■ What the exercise asks
Each line from the one containing "Viewport: 877px width, 251px" through the last line of the records is to be repeated exactly, with all pictures left out.

■ Supplied information
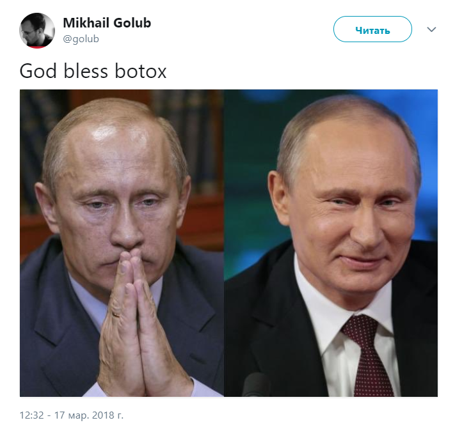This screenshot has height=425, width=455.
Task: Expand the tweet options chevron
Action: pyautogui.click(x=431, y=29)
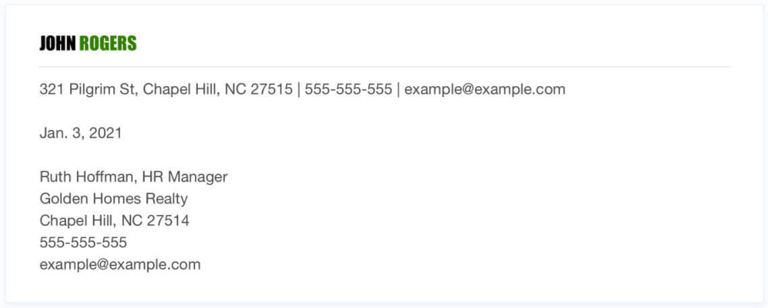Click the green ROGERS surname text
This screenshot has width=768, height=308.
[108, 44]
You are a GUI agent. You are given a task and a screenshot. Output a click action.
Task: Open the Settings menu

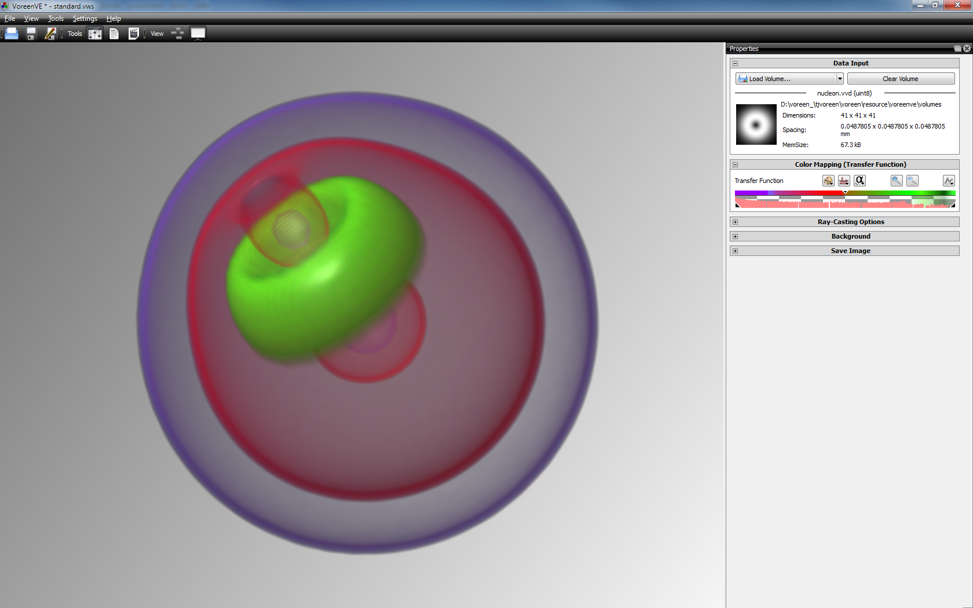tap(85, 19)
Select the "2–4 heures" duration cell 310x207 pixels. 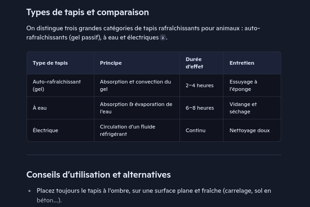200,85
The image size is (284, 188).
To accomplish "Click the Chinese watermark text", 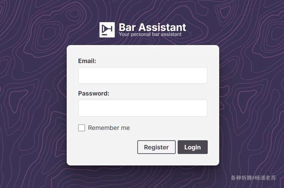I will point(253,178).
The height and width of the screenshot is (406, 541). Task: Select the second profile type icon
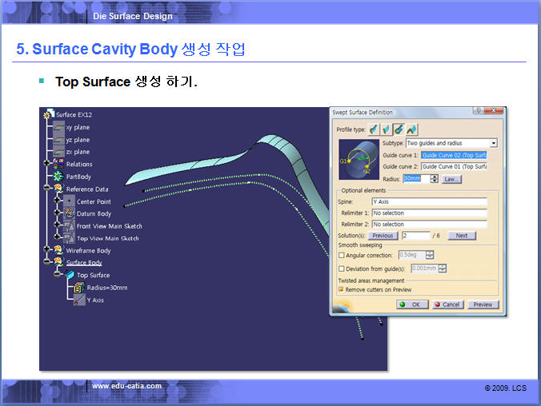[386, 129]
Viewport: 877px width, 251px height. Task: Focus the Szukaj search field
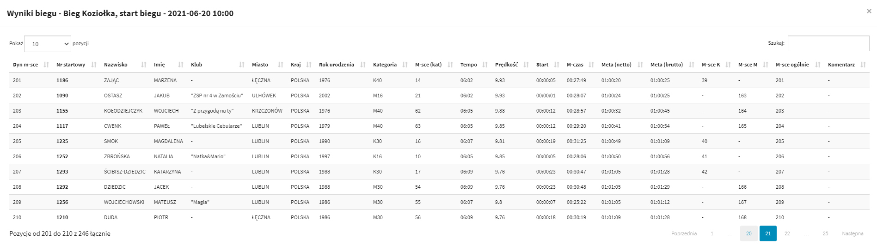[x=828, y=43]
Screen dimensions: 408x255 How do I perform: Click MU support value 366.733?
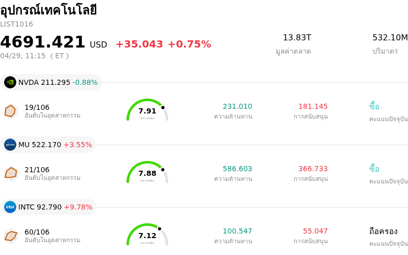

■ Solution to the exercise
Viewport: 877px width, 251px height. Task: Focus the Szukaj search field
[x=828, y=43]
Screen dimensions: 408x255 How do I perform: Click MU support value 366.733?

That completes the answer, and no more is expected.